Работник медико-санитарной службы штаба Петроградского фронта Владимир Щегловитов понял это вдруг, внезапно, увидев корабли уже вблизи с мостика «Уссурийца».

Понял и испугался. Растерянность овладела им.

По командировке штаба, с целым рядом важнейших поручений от того, кто заменил для него теперь трагически исчезнувших Лишина и Лебедева, он был направлен сюда, на Ладогу, с кораблями, предназначенными укрепить и усилить какую-то из большевистских флотилии, то ли Ладожскую, то ли Онежскую.

Ему были даны точные инструкции о том, за чем он должен наблюдать и что выяснить на этом захолустном, неподвижном, второсортном участке фронта. Но никто ни единым словом не заикнулся ему о готовящейся тут операции… Неужели о ней не знали ни в «Центре», ни в других местах?

Это было бы страшно! Это требовало от него немедленных действий; а он связан по рукам и ногам. Что делать?

Правда, он знал, что завтра, совсем рано поутру, с флотилии должен был направиться в Петроград связной быстроходный катер. Но он не мог вернуться с ним: во-первых, это повлекло бы за собой совершенно недопустимые вопросы и объяснения; во-вторых, — раз так, ему надлежало быть именно здесь: выяснить все до конца… Дьяволы! Как они могли сохранить такую тайну? Как?

После того как две недели назад группа Лишина была разгромлена, Щегловитову волей-неволей пришлось увидеть себя на более высоком и более ответственном, чем было доныне, подпольном посту. Теперь он держал связь вверх с человеком, фанатически ненавидящим большевиков, с неким графом Борисом Ниродом. Нирод, — сам в прошлом морской офицер, бывший гардемарин, — был в свою очередь тесно связан с кем-то в Кронштадте; но и он ничего, очевидно, не знал… Ужасно…

Ночь была еще очень светлой — пять суток назад миновал самый долгий день. Берег на востоке, озаренный теплыми лучами зари; корабли, к которым они подходили с подветренной стороны; далее лица солдат на их палубах — все рисовалось с той чистотой и ясностью, какую видишь только на больших водных просторах. Небо казалось вымытым и отполированным, как старый фаянс. Тонкий месячный серпик опускался в спокойные воды…

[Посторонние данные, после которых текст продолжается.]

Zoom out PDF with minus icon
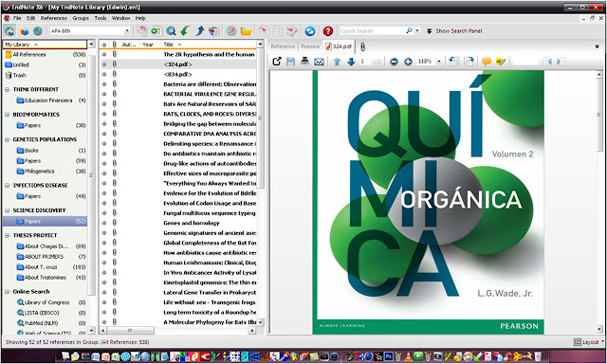This screenshot has width=607, height=364. tap(395, 62)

Щегловитов отошел от командира миноносца (боялся, что тот обратит внимание на его выражение лица).

Что делать? Как известить, пока еще не поздно? Или уже поздно? Боже мой! Да если бы около него был хоть какой-нибудь балбес, на которого он мог бы положиться… Хоть кто-нибудь более или менее известный ему…

Он растерялся окончательно, мальчишка. Самостоятельных задач ему никогда не приходилось решать. Как поступить?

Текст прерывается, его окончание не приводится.